_SELECTED TEXT_
Panic 1: Is $90 billion in capital expenditure out-of-control expansion?
The biggest controversy in the earnings report comes from capital expenditure guidance. Oracle expects total capital expenditure for fiscal 2027 to reach $90–95 billion, an explosive increase from prior levels, approaching investment sizes of some mega cloud providers.
For many investors, this means twofold risk. First is cash flow pressure. AI data center construction requires massive investment in GPUs, networking equipment, and power infrastructure, with asset payback periods often lasting years. If future AI demand growth slows, massive spending could quickly turn into asset burdens.
Second is financing pressure. The company also disclosed plans to add about $40 billion in new financing over the next year, including a previously authorized $20 billion equity financing plan. This further increases concerns around equity dilution and balance sheet deterioration.

_INFORMATION PROVIDED_
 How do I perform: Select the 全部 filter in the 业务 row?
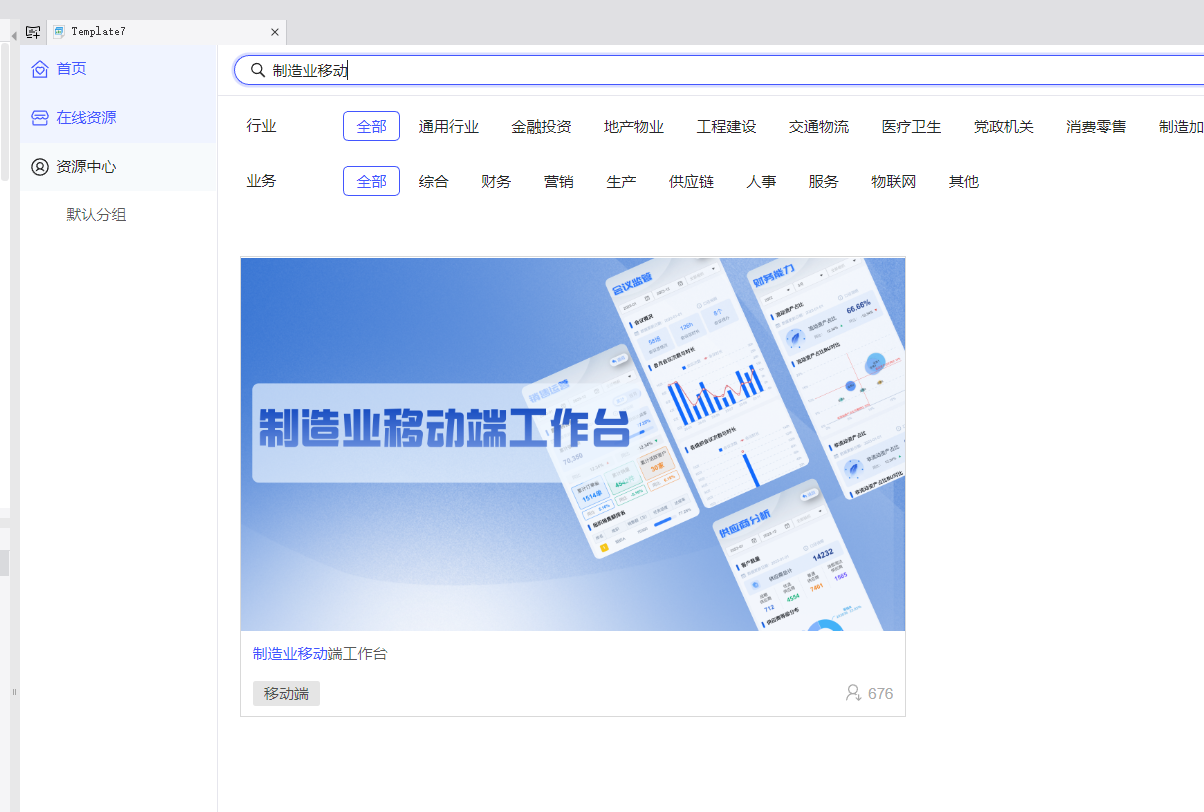point(371,182)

_YOUR TASKS_
1. In the Oracle capital expenditure text, how much new financing does the company plan to add over the next year?
2. Retype the Oracle capital expenditure text from "Panic 1: Is" up to and including "mega cloud providers.".

_ANSWERS FOR THE TASKS_
1. About $40 billion.

2.
Panic 1: Is $90 billion in capital expenditure out-of-control expansion?
The biggest controversy in the earnings report comes from capital expenditure guidance. Oracle expects total capital expenditure for fiscal 2027 to reach $90–95 billion, an explosive increase from prior levels, approaching investment sizes of some mega cloud providers.